- **Task description**
Your answer is to be every line of the material that includes the string "with".

- **Record excerpts**
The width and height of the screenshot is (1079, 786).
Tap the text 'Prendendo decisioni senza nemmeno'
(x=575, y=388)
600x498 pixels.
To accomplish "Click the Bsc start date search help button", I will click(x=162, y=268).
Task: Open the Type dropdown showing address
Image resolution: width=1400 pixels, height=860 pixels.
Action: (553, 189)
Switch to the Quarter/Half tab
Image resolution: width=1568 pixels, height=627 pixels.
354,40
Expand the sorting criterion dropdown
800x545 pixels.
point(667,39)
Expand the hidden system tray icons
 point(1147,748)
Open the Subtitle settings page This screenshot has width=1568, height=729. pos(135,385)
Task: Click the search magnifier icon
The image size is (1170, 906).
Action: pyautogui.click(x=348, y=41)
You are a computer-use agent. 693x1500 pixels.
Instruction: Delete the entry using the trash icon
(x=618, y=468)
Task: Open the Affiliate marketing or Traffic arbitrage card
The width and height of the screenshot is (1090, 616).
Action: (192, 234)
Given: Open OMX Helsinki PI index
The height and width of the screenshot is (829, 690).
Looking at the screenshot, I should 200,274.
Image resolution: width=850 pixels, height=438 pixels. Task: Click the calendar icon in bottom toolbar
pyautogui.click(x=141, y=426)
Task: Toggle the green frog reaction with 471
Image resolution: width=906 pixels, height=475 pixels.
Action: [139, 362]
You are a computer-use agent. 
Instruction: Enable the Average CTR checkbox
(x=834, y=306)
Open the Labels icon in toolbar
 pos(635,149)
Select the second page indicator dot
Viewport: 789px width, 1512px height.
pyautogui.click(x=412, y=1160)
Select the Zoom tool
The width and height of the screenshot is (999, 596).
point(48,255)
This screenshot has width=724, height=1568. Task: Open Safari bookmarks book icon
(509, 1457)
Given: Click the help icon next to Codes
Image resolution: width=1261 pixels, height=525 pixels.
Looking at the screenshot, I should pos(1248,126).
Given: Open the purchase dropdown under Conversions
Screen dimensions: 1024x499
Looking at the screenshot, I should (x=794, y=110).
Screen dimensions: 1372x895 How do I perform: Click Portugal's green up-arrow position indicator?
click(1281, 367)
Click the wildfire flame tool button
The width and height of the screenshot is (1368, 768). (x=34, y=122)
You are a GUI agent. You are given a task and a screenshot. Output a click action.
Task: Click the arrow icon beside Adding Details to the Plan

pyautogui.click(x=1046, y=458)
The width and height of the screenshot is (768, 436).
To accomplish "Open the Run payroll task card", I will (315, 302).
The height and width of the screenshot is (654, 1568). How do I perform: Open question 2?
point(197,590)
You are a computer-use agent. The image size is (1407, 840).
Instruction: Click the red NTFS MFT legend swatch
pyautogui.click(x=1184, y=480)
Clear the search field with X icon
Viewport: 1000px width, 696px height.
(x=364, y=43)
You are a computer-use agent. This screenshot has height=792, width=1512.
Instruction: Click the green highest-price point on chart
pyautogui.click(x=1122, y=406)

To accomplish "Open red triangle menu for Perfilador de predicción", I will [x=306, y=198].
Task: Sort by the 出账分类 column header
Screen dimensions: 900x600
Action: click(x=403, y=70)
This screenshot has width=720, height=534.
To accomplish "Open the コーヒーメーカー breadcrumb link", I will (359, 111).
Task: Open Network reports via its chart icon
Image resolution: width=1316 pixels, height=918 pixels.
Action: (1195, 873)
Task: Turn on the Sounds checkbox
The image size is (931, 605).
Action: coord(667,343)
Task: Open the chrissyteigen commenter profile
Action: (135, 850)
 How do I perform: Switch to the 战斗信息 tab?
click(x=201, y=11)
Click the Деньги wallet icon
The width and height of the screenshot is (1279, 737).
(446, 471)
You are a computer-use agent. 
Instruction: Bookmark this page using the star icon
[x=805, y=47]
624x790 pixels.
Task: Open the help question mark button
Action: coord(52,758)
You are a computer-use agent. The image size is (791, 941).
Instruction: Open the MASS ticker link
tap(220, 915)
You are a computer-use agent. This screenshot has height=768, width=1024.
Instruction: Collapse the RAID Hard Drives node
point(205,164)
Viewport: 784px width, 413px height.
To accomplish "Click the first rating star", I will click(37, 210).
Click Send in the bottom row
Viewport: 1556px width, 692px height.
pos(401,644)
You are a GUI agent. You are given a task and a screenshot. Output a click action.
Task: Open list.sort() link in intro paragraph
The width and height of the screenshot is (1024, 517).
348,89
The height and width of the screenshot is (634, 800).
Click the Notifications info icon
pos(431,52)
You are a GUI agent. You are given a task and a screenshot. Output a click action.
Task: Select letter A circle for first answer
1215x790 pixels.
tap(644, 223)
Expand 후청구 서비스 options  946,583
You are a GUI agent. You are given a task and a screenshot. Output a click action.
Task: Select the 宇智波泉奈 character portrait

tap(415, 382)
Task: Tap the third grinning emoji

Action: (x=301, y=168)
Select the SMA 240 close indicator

- **Answer space**
Task: Toggle the green frog reaction with 471
Clear the search field with X icon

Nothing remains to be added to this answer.